Leetcode in Scala3 (Dotty): N-Repeated Element in Size 2N Array

Imperative Solution in Java

I start with a baseline imperative solution for Leetcode’s “N-Repeated Element in Size 2N Array” in Java as follows:

package main;

public class Solution0_java {
  public static int repeatedNTimes(int[] a) {   
    for (int i = 0; i < a.length; ++i) {
      for (int j = 1; j < 4 && i + j < a.length; ++j) {
        if (a[i] == a[i + j]) {
            return a[i];
        }
      }
    }
    throw new IllegalArgumentException();
  }
}

JMH Benchmark

I measure the performance with JMH on the 2,4 GHz 8-Core Intel Core i9 CPU:

@OutputTimeUnit(TimeUnit.MILLISECONDS)
@BenchmarkMode(Array(Mode.Throughput))
class SolutionBenchmark:

  def randomArray: Array[Int] =
    val n = 100
    var arr1 = Array.range(1, n + 2)
    val v = arr1(Random.nextInt(arr1.size))
    val arr2 = Array.fill(n - 1)(v)
    val arr = arr1 ++ arr2
    arr
  
  def generate = 
    val arr = randomArray
    val vec = arr.toVector
    (arr, vec)

  @Benchmark
  def solution0Java(blackhole: Blackhole): Unit =
    val (arr, _) = generate
    val r = main.Solution0_java.repeatedNTimes(arr)
    blackhole.consume(r)
  
  @Benchmark
  def solution2Scala(blackhole: Blackhole): Unit =
    val (_, vec) = generate
    val r = main.Solution2.repeatedNTimes(vec)
    blackhole.consume(r)

What you need to do:
a. Translate the sentence "I measure the performance with JMH on the 2,4 GHz 8-Core Intel Core i9 CPU:" from the Leetcode post into German.
b. In the Leetcode post, which exception does the Java solution throw when no repeated element is found?
c. Carry on the post about the Scala 3 Leetcode solution for "N-Repeated Element in Size 2N Array" from the point where it stops.

Supplied information:
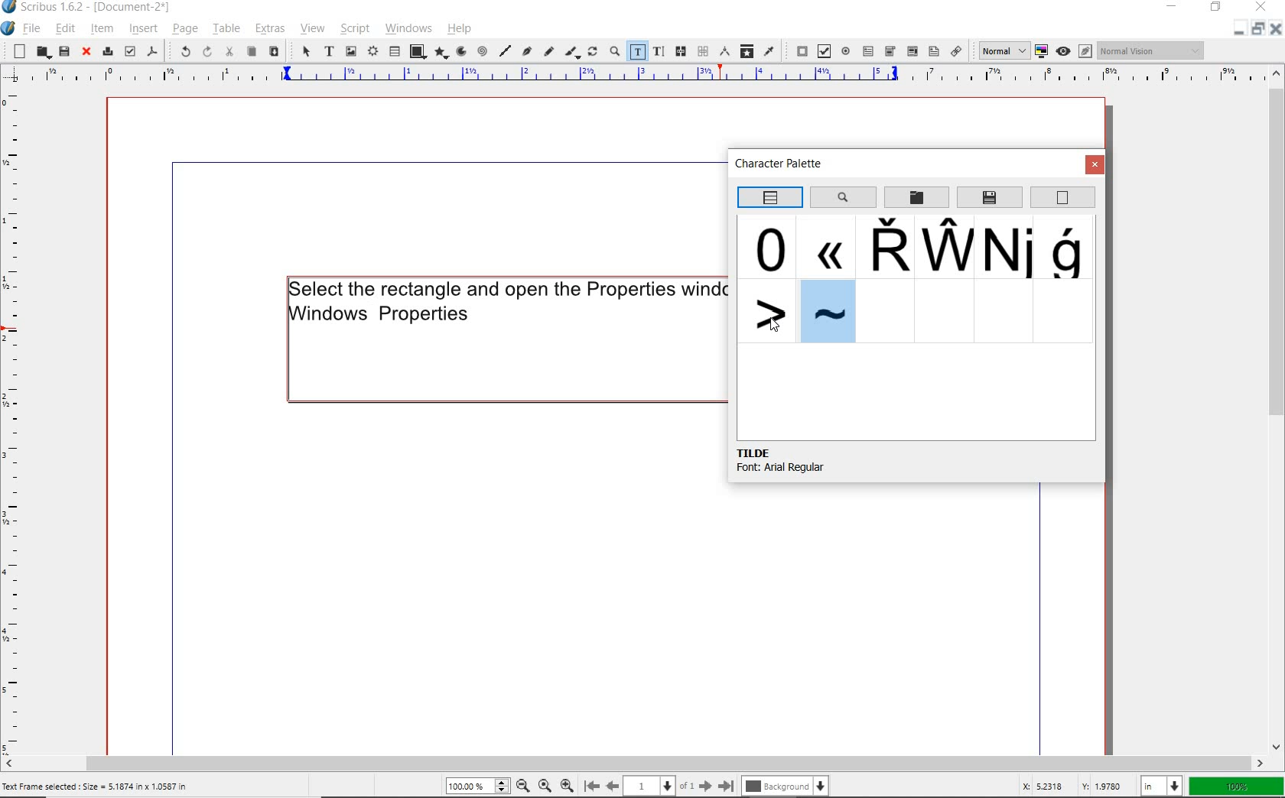 The height and width of the screenshot is (798, 1285). Describe the element at coordinates (372, 52) in the screenshot. I see `render frame` at that location.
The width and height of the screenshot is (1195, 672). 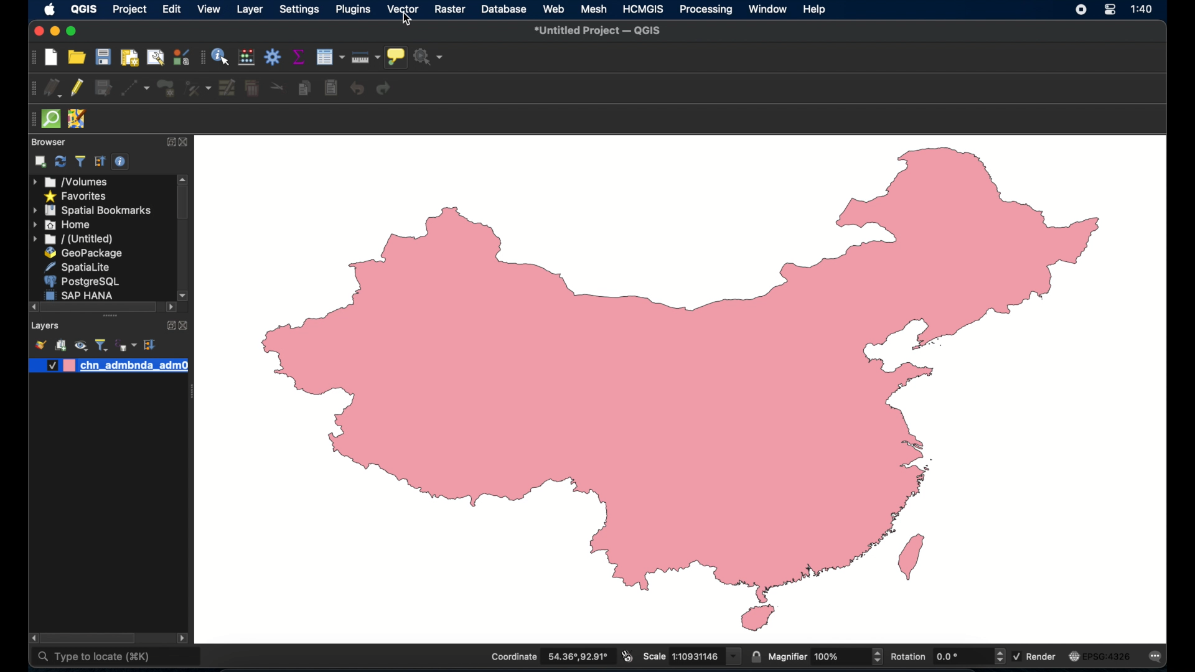 What do you see at coordinates (50, 10) in the screenshot?
I see `apple icon` at bounding box center [50, 10].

Results of the exercise:
a. Ich messe die Leistung mit JMH auf der 2,4-GHz-8-Kern-CPU Intel Core i9:

b. It throws an IllegalArgumentException.

c.
I pass the instance of Vector[Int] to the next solutions in Scala. To avoid conversion overhead between those data structures I generate both Array[Int] and Vector[Int] simultaneously. Also, generate produces worst-case array when the algorithm requires to pass half of an array.

The JMH result:

884.907 ±(99.9%) 15.321 ops/ms [Average]
(min, avg, max) = (880.368, 884.907, 891.349), stdev = 3.979
CI (99.9%): [869.587, 900.228] (assumes normal distribution)

Imperative Solution in Scala

An equivalent imperative solution in Scala is as follows:

object Solution1:
  def repeatedNTimes(a: Array[Int]): Int = 
    var i = 0
    while (i < a.size)
      var j = 1
      while (j < 4 && j + i < a.size)
        if (a(i) == a(i + j))
          return a(i)
        j += 1
      i += 1
    throw IllegalArgumentException("a repeated element must exist")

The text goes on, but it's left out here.